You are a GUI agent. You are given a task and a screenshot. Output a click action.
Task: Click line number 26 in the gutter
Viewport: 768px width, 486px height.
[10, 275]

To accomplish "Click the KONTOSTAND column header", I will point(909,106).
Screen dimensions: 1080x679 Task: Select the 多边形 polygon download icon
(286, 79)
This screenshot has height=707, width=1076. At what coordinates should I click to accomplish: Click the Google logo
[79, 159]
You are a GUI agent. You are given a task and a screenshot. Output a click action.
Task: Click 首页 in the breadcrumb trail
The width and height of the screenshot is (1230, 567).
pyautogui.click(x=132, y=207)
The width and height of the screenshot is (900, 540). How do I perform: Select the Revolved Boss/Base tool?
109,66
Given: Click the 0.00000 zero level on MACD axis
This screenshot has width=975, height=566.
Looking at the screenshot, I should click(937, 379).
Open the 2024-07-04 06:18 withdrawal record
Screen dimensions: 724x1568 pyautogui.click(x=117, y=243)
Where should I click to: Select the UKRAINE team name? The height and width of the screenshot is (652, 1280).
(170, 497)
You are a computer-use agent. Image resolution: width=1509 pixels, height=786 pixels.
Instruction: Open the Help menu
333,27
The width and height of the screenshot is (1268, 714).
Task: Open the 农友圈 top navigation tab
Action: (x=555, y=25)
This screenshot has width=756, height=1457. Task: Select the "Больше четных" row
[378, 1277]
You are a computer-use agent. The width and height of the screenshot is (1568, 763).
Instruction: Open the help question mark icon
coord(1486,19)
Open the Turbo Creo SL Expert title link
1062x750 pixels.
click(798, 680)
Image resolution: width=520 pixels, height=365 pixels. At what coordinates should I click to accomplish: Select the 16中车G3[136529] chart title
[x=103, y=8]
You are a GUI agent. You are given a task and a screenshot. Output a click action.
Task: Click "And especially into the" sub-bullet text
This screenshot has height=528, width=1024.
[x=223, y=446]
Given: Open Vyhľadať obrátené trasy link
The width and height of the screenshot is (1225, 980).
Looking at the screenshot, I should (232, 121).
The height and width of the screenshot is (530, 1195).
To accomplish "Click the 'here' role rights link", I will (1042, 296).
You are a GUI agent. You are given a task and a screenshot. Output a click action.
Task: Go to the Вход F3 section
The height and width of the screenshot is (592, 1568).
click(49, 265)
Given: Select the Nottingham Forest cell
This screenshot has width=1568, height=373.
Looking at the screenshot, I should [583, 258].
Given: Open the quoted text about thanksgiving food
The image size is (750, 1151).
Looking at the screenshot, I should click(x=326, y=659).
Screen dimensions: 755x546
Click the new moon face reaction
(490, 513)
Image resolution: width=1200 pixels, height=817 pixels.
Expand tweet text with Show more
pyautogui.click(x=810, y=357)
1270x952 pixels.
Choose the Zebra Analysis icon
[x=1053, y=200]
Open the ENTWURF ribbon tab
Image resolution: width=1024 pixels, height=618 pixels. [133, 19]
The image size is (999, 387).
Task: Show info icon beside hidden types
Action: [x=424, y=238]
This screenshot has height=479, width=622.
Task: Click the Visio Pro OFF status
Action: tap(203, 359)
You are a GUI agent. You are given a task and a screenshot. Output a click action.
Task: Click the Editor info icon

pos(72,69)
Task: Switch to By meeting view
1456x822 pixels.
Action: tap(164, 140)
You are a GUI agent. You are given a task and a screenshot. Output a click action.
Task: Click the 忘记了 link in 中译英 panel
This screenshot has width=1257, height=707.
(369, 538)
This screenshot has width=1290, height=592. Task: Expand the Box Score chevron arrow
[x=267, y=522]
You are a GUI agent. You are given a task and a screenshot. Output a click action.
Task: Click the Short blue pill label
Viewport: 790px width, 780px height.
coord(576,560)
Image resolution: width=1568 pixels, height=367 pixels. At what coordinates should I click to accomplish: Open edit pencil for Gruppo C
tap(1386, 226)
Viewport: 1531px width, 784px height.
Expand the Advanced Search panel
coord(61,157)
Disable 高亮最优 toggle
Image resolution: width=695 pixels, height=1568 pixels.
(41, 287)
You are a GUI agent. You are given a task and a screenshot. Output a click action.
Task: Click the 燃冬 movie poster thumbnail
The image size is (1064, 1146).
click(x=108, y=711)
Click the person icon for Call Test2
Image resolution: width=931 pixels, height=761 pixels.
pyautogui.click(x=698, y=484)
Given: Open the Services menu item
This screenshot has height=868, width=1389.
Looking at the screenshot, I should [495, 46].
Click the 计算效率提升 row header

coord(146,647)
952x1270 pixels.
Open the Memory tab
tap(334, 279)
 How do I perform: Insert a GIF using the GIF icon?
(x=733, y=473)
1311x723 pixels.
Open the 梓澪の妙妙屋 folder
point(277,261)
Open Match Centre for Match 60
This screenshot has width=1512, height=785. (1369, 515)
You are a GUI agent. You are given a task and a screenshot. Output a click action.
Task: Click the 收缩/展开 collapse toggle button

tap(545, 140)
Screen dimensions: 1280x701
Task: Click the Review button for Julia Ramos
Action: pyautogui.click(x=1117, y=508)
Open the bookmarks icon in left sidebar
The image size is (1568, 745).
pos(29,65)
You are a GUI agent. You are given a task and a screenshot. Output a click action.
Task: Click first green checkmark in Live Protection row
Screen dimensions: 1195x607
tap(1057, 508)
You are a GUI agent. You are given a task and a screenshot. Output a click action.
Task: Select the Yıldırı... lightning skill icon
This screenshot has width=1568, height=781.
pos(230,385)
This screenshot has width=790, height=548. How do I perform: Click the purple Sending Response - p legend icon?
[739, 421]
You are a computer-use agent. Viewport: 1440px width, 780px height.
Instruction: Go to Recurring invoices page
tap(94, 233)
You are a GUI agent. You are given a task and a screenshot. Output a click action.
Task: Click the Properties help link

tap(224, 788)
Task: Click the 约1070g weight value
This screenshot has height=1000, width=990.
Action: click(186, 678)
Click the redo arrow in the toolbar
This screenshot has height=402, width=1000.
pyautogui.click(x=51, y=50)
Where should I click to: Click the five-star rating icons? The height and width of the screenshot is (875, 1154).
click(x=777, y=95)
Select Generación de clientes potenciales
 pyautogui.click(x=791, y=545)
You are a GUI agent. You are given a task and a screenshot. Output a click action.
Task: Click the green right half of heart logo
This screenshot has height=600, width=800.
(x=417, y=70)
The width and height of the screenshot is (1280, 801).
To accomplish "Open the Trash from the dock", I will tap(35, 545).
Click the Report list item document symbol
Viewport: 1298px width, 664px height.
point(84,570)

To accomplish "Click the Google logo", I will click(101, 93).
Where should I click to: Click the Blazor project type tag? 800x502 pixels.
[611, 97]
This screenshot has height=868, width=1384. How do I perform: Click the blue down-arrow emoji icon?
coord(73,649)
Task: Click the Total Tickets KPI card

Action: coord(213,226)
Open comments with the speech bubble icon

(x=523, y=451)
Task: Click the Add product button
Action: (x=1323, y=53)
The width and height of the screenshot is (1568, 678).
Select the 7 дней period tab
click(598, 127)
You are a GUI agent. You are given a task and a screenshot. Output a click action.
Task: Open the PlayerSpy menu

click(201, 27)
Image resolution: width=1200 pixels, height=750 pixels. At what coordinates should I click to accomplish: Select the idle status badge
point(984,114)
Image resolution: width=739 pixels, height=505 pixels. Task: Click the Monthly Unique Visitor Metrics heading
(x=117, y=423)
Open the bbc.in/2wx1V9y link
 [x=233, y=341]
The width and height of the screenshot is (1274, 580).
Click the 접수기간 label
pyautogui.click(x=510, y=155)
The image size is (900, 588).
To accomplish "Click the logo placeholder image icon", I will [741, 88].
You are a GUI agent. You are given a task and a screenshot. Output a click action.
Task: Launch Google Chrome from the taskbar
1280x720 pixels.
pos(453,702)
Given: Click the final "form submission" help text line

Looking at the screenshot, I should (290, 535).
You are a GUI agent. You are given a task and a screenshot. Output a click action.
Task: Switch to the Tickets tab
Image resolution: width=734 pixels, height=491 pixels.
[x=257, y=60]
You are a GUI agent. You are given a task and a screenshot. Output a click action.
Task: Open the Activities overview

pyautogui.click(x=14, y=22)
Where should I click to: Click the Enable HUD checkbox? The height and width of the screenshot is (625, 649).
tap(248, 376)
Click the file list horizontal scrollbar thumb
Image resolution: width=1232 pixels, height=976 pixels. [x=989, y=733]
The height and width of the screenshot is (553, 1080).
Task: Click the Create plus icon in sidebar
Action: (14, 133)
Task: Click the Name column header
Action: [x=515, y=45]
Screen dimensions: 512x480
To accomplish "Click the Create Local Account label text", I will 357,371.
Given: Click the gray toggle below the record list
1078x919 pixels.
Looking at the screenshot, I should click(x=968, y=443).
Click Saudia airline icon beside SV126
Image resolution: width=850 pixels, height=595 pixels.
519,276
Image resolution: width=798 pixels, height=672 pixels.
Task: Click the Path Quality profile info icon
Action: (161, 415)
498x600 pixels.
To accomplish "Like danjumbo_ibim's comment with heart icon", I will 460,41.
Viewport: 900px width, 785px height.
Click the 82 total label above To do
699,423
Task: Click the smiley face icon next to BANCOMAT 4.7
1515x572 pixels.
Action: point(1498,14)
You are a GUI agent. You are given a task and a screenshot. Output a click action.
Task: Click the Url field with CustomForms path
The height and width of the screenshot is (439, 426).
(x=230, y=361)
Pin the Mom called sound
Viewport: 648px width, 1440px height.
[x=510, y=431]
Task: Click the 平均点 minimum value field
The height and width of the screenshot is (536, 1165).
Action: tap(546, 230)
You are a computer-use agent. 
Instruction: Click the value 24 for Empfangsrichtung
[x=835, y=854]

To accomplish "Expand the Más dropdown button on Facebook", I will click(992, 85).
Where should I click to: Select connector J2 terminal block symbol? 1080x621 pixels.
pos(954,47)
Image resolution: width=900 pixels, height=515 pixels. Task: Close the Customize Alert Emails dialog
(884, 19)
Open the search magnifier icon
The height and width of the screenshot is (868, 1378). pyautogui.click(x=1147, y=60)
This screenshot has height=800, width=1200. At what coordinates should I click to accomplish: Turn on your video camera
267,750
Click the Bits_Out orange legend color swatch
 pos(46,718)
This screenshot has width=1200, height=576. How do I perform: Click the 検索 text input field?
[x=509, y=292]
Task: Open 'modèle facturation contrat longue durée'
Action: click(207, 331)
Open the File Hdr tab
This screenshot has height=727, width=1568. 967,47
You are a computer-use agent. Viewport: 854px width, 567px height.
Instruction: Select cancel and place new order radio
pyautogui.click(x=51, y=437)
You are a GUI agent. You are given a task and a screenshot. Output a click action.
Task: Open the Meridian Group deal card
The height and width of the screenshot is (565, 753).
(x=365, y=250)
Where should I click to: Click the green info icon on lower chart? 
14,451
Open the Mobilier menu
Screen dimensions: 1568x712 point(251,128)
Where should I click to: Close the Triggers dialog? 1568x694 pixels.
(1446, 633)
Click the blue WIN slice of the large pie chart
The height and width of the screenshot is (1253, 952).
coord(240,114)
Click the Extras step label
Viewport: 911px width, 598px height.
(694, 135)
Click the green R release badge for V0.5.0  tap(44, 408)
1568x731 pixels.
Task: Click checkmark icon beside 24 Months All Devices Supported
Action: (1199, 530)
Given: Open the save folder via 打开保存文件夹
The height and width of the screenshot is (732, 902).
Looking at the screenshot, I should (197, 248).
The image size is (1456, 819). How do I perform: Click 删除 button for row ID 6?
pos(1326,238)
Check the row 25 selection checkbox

EXERCISE REQUIREMENTS:
Each line of the data above containing the string "will" is to be copied.

RESULT:
To accomplish "Click the KONTOSTAND column header", I will point(909,106).
To accomplish "Click the 'here' role rights link", I will (1042, 296).
To accomplish "Open the Trash from the dock", I will tap(35, 545).
To accomplish "Click the Google logo", I will click(101, 93).
To accomplish "Click the logo placeholder image icon", I will [741, 88].
To accomplish "Click the Create Local Account label text", I will 357,371.
To accomplish "Like danjumbo_ibim's comment with heart icon", I will 460,41.
To accomplish "Expand the Más dropdown button on Facebook", I will click(992, 85).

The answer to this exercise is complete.